Well, I doubt any of those people are reading this blog, but just in case they are, allow me to edify them: this is what someone who "deserves it" looks like.

A couple more thoughts while I'm here:


  1. It's possible that the government might feel the need to release photographs of bin Laden's body, to prove to his followers that he's really dead. I suppose I understand that, but I hope this time the British papers manage to restrain themselves from putting the photos all over their front pages, the way they did with Saddam Hussein's sons. Maybe Kate Middleton can lose a few more pounds and distract them.
  2. Is it silly to say that I'm pleased for Christopher Hitchens that he lived to see this day?

2 comments:

Lillian the Ponderer said...

Regardless whether he deserved it or not, I take issue with the fact that he did not answer for his crimes (in this life at least). Surely the world deserves answers and explanations? Killing him means that he will never be called to answer for his actions.

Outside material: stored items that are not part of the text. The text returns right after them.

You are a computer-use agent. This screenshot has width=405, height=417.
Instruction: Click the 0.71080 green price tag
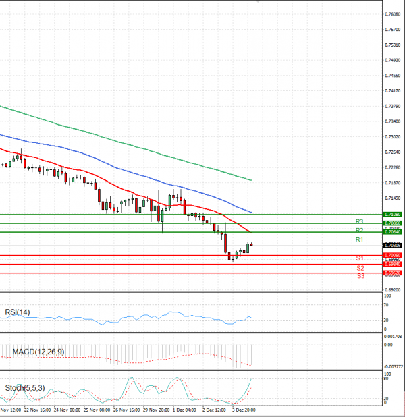tap(392, 214)
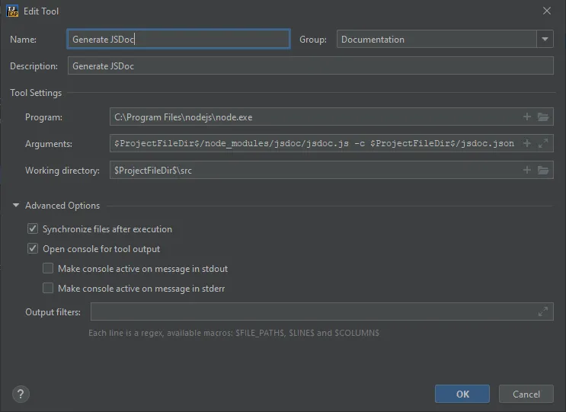Insert macro in Arguments field
The image size is (566, 412).
tap(527, 143)
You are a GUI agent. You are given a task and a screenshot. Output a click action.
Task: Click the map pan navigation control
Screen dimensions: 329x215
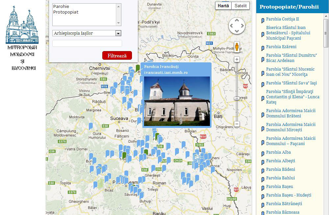pos(237,25)
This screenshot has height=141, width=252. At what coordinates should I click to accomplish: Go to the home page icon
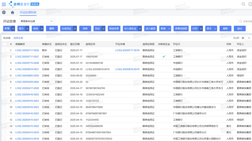(x=12, y=13)

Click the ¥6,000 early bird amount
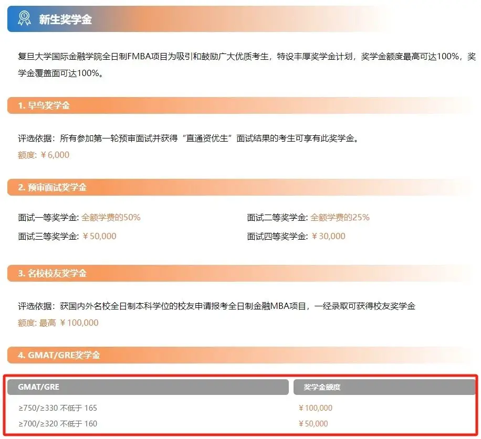tap(50, 155)
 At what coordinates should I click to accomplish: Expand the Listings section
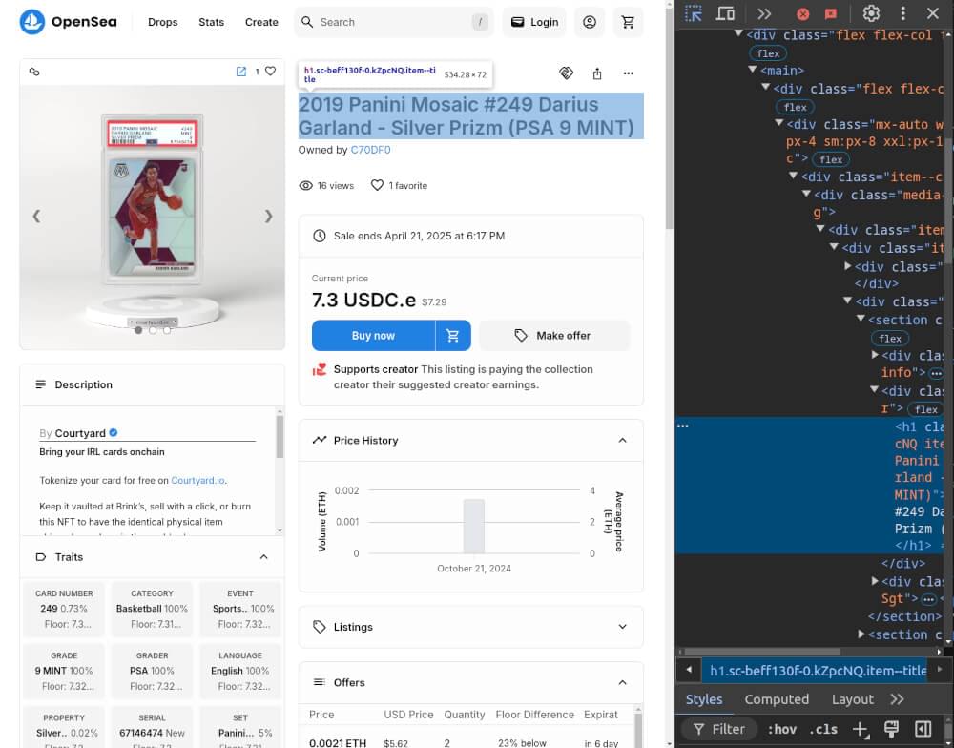click(623, 627)
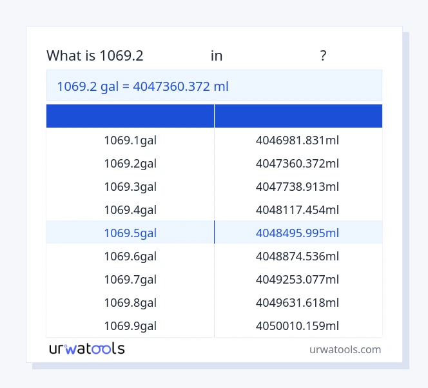Select the highlighted 4048495.995ml value
Viewport: 428px width, 388px height.
coord(297,233)
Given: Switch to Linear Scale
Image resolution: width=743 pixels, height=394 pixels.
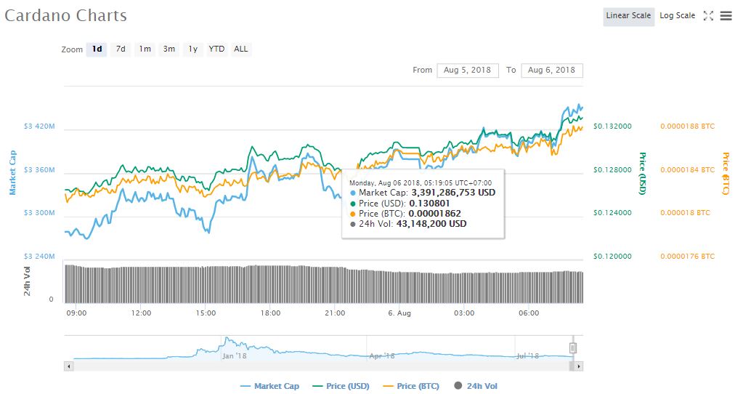Looking at the screenshot, I should [628, 15].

Disposing of his body at sea so quickly (within hours not 3 days as would be the requirement for a muslim - I don't think they were disposing of it quickly out of respect for his "muslim faith" or they would have buried him in an un-marked-undisclosed place but facing Mecca) is suspicious to me -I am not saying that I think the grave should be a known place to become a pilgrimage site (- which is the official explanation of the buried at sea story) that would be wholly unacceptable.

Laura Brown said...

I doubt he would ever have allowed himself to be taken alive, unfortunately.